The Snorkel Flow Model Zoo supports models from three major modeling libraries: Scikit-Learn, XGBoost, and HuggingFace. To see the list of models available, see model zoo).

note

The Snorkel Flow Model Zoo is only available from the in-platform notebook server.

If you want to use non-sklearn models, make sure you’ve installed relevant frameworks such as torch, transformers, and xgboost.

The model zoo contains model configurations for several commonly used models, which provide a good starting point for model training. To create a model from a model configurations, first make a deep copy of the default config for that class to avoid modifying the constant. Then, make necessary modifications to the config dictionary, such as specifying the number of classes and the fields to use as input.

If you’re not familiar with the default config, you can simply print it out to see what options are available.

# Import SKLearn logistic regression default config
from snorkelflow.models.model_configs import SKLEARN_LOGISTIC_REGRESSION_CONFIG

# Import default model options
from snorkelflow.models.utils import (
MODEL_CONFIG_OPTION_FIELDS,
MODEL_CONFIG_OPTION_N_CLASSES,
)

# Make a copy of the SKLearn logistic regression config
model_config = copy.deepcopy(SKLEARN_LOGISTIC_REGRESSION_CONFIG)

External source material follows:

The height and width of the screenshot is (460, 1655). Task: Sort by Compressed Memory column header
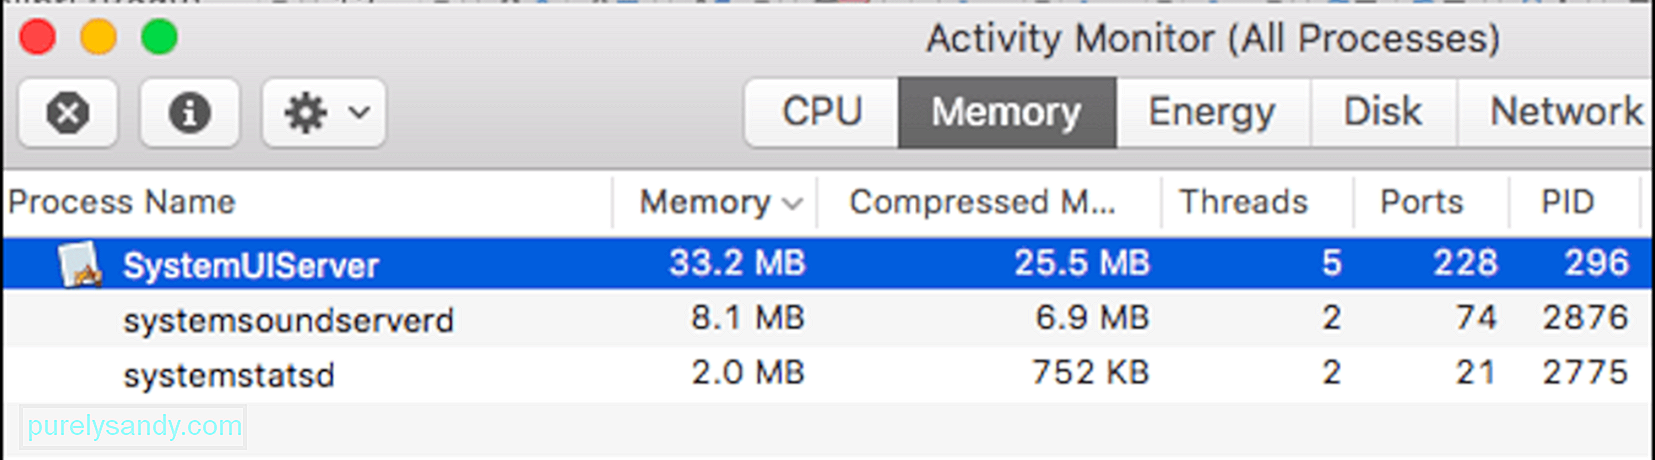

# Modify the model config to specify the fields used and number of classes
model_config.options[MODEL_CONFIG_OPTION_FIELDS] = ["text"]
model_config.options[MODEL_CONFIG_OPTION_N_CLASSES] = N_CLASSES

Use the model registry to instantiate a model from a model config.

# Import model registry
from snorkelflow.models.model_registry import get_model_from_config

model = get_model_from_config(model_config)

Next, load the Pandas DataFrame and Snorkel labels from Snorkel Flow using the appropriate training set. For more details on training data loading from Snorkel Flow, see Python SDK.

import snorkelflow.client as sf
node = sf.get_model_node(APP_NAME)
train_df = sf.get_node_data(
node=node,
split="train",
training_set_uid=1,
training_set_labels=True,
training_set_sampler_config={"strategy": "auto"},
)

Finally, you can train the instantiated model and make predictions on Pandas DataFrames using the train and predict methods in the model.

# To train a model, call `train` with the train dataframe (`df`),
# and training set labels (`Y`).

# Train model
model.train(df=train_df, Y=train_df["training_set_labels"])

# Predict on the valid set
preds, probs = model.predict(df=valid_df)

# Score on the valid set
print("Accuracy Score on Valid Set: ", accuracy_score(y_true=valid_Y["ground_truth"], y_pred=preds))

For details on registering models and predictions with Snorkel Flow, see the [Python SDK reference].